Problem statement: Starting with the line that has "This screenshot has width=1086, height=678." in the records below and ending with the line that has "Download the invoice", output those lines exactly and nothing more; omit the pictures.

Raw data:
....

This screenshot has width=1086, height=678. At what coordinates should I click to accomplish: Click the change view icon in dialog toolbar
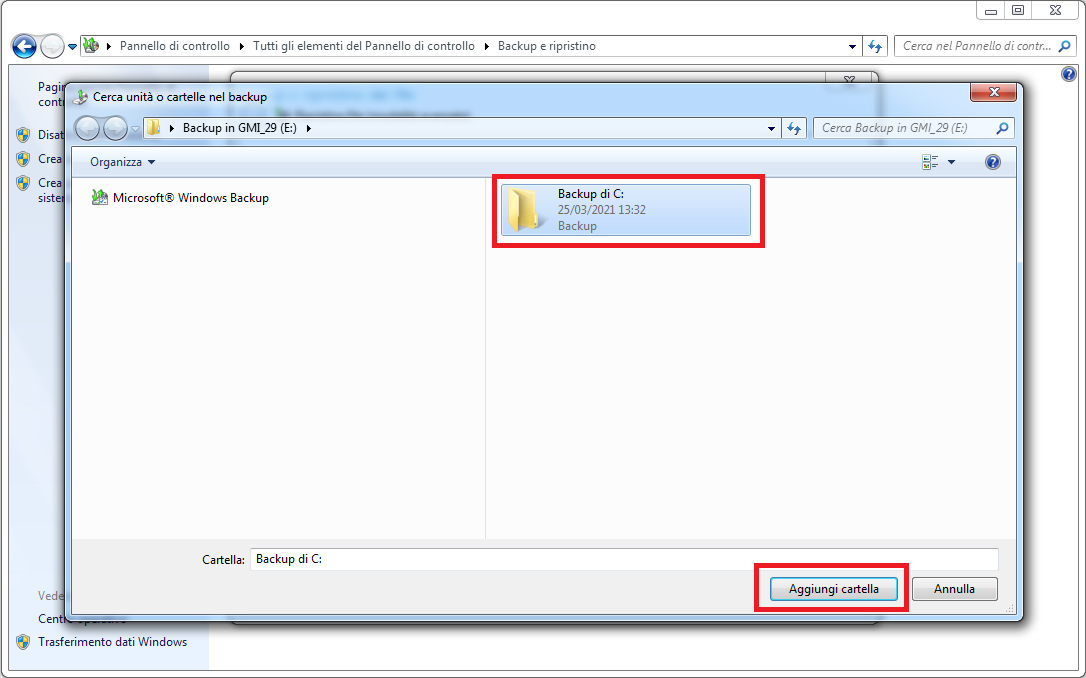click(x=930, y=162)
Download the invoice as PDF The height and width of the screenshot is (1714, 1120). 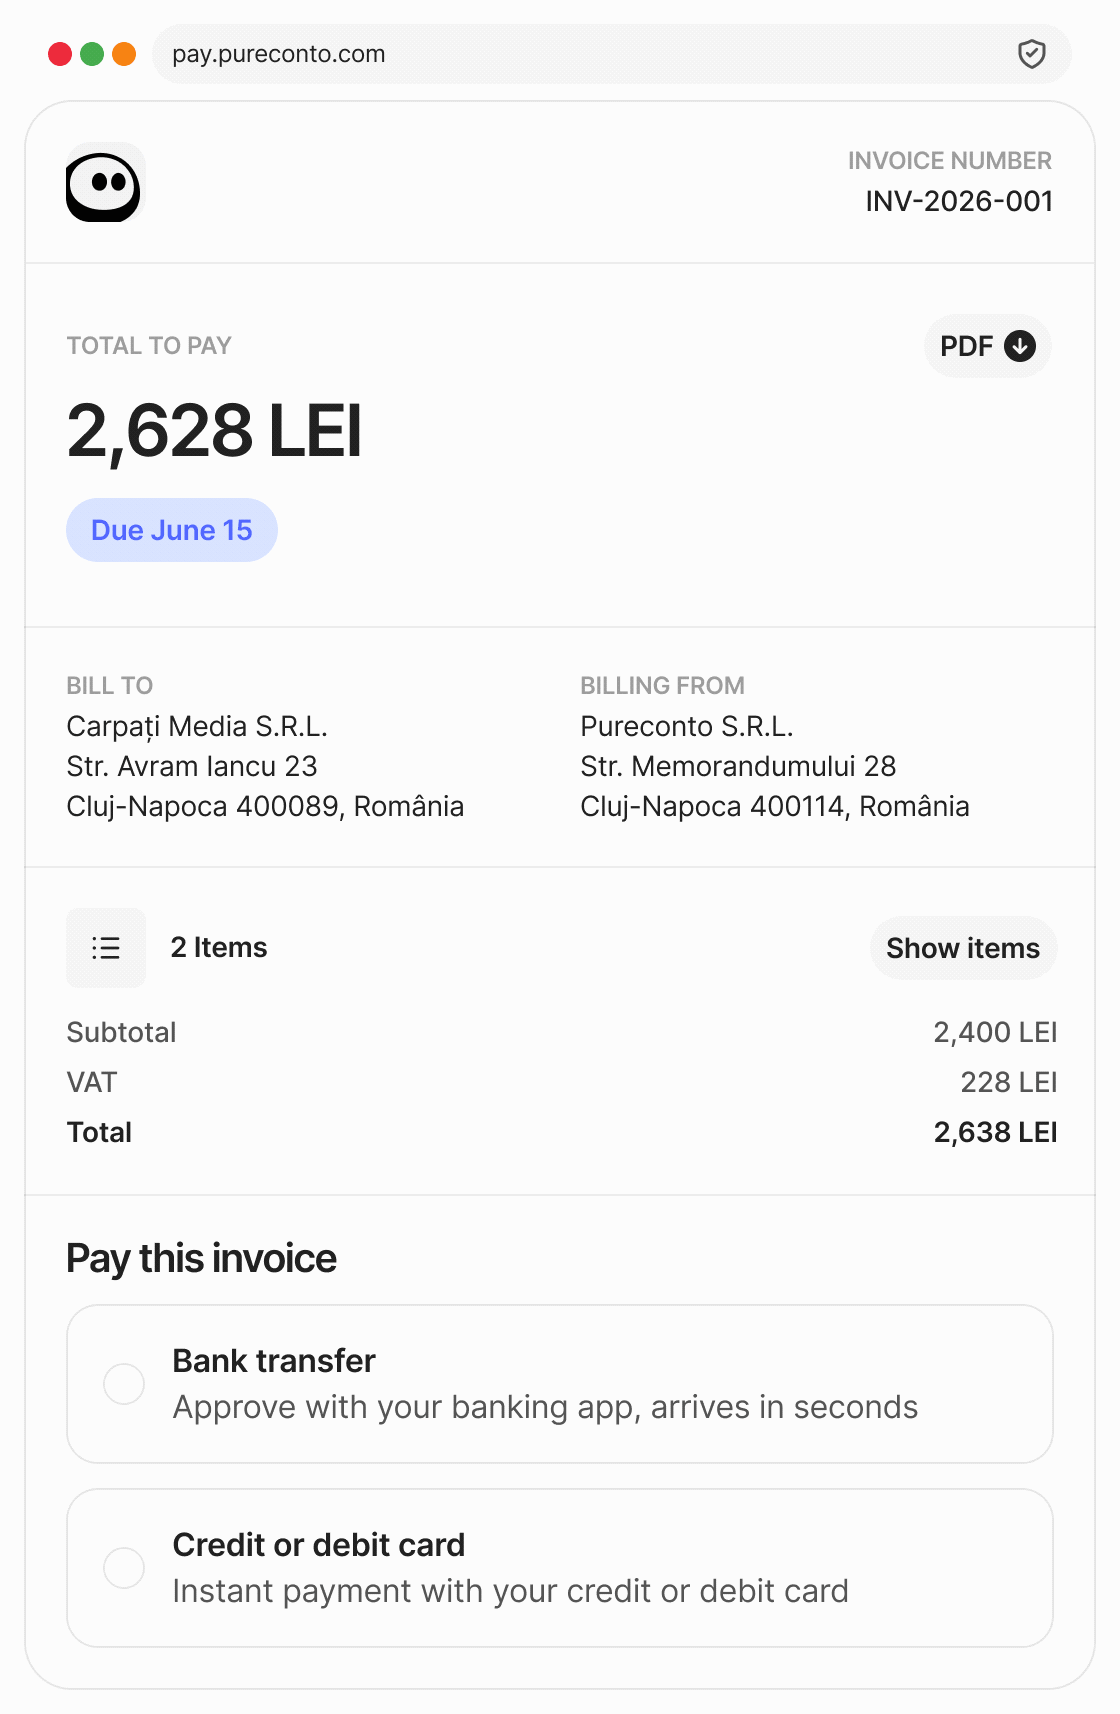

....

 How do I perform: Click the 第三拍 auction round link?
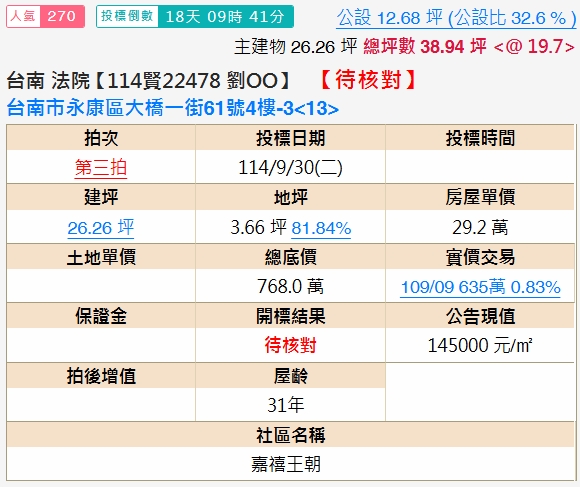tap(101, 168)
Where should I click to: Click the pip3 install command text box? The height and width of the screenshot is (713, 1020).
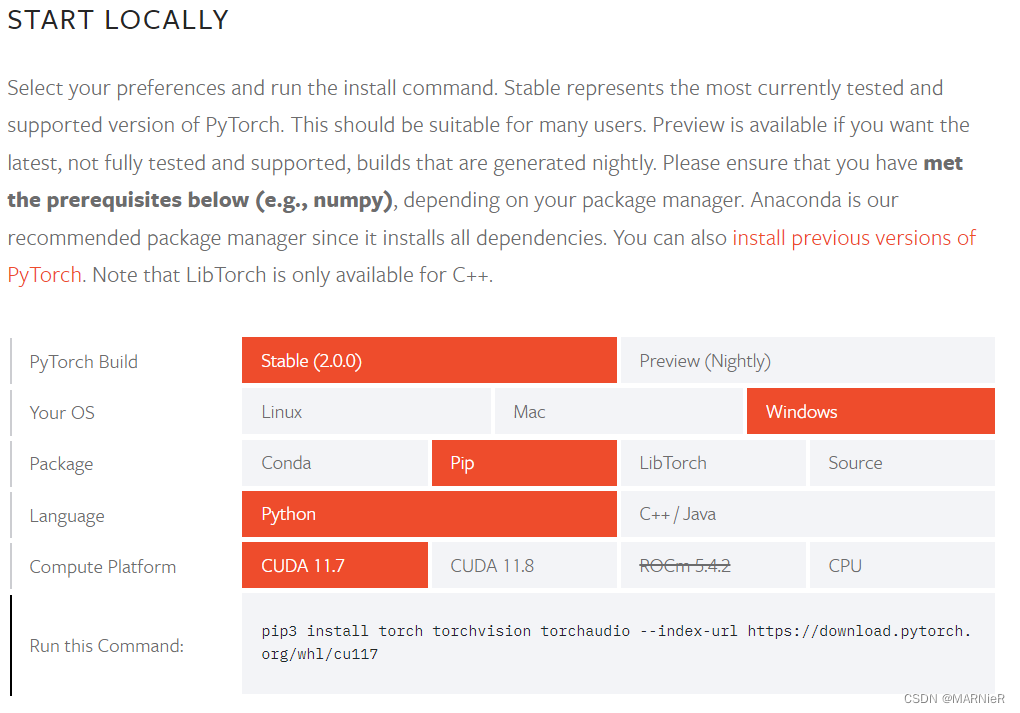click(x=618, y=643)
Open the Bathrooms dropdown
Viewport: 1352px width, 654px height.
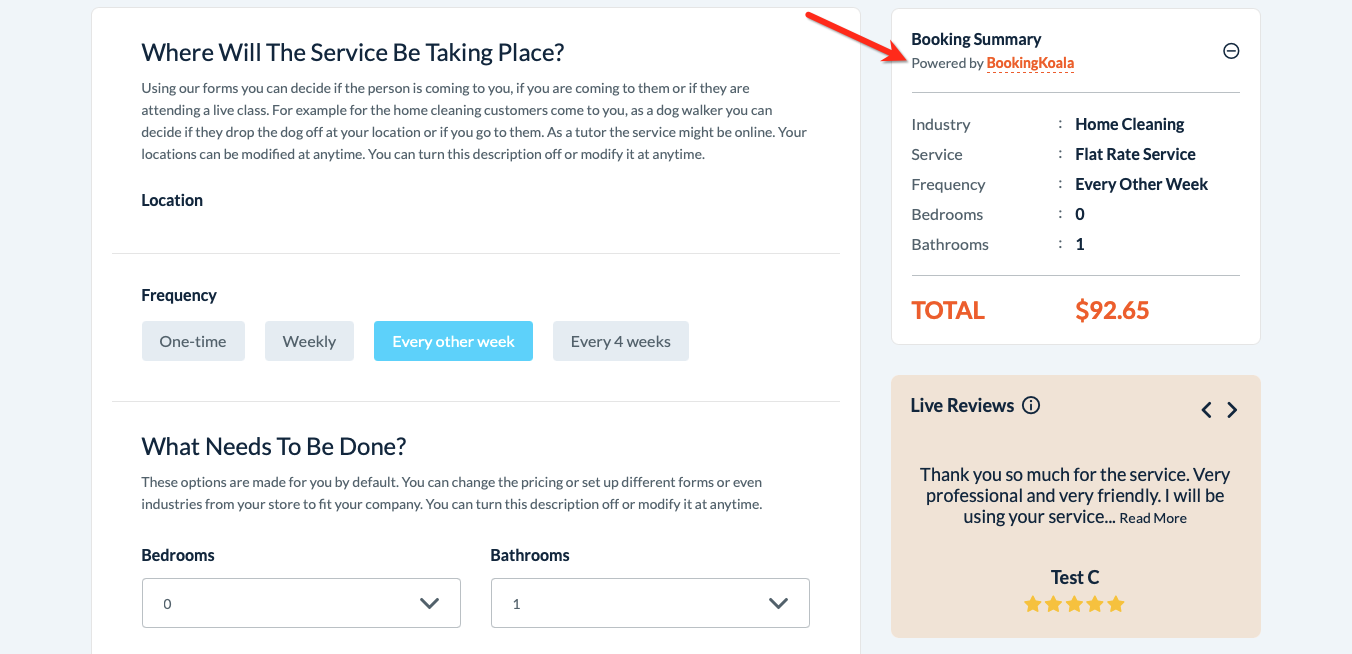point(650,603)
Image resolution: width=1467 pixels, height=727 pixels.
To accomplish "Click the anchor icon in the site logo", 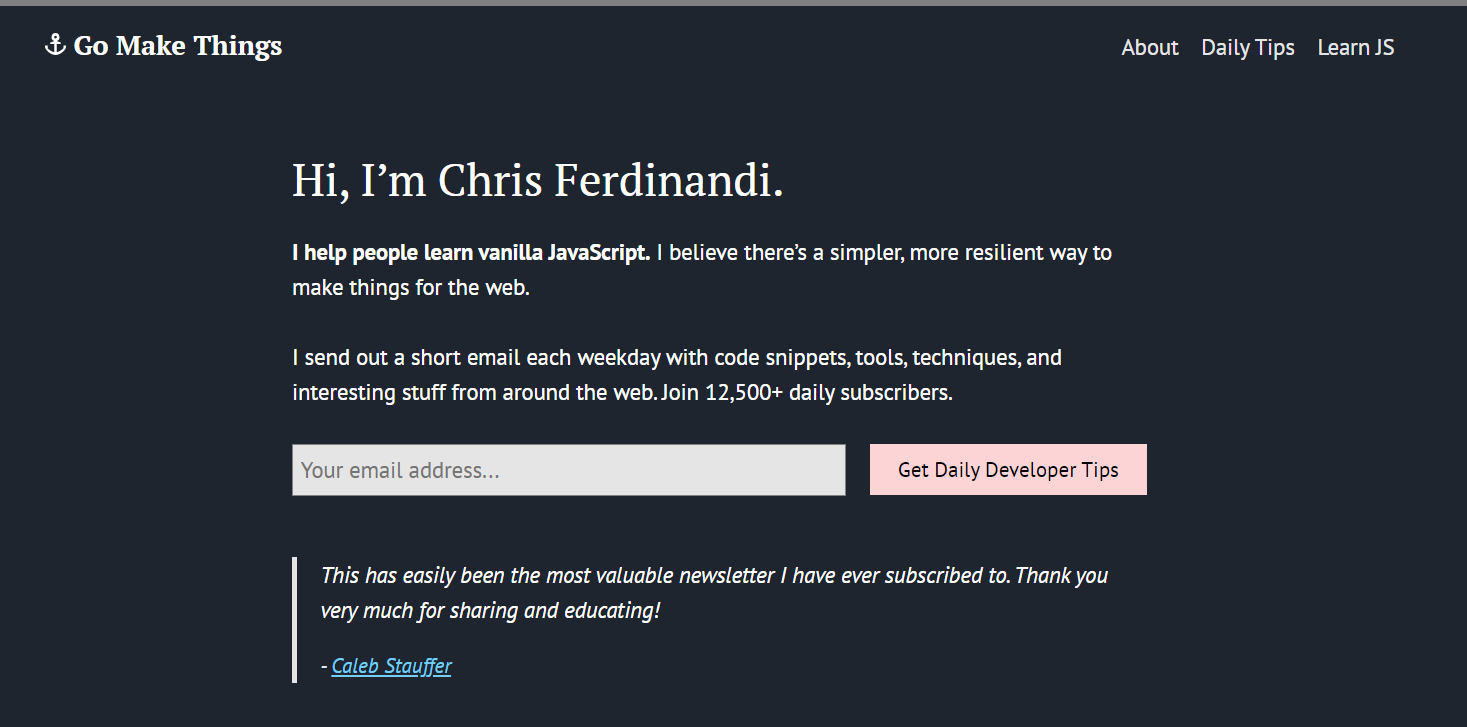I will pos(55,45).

....

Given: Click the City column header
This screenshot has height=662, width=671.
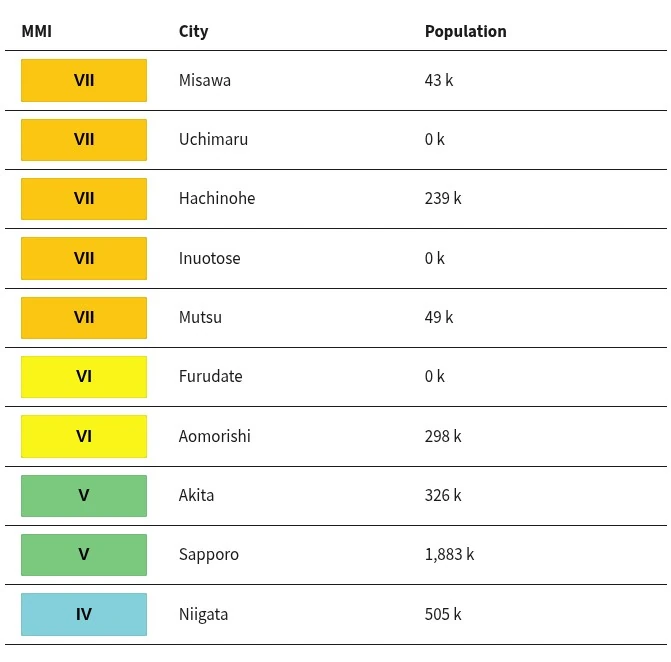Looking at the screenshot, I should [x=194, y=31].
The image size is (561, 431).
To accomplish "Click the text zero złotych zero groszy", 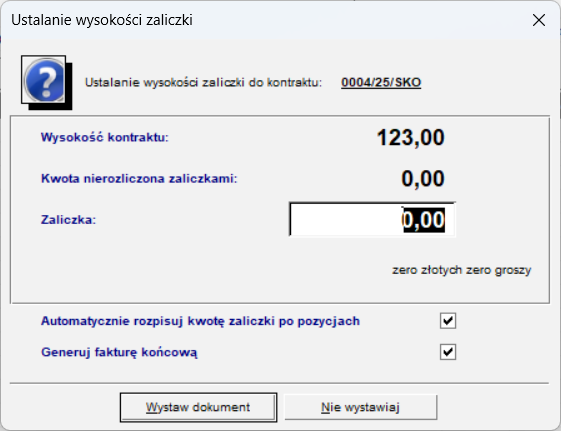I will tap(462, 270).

....

Task output:
This screenshot has width=1086, height=678. At what coordinates should I click to accomplish: Click the change view icon in dialog toolbar
click(x=930, y=162)
Download the invoice as PDF The height and width of the screenshot is (1714, 1120). 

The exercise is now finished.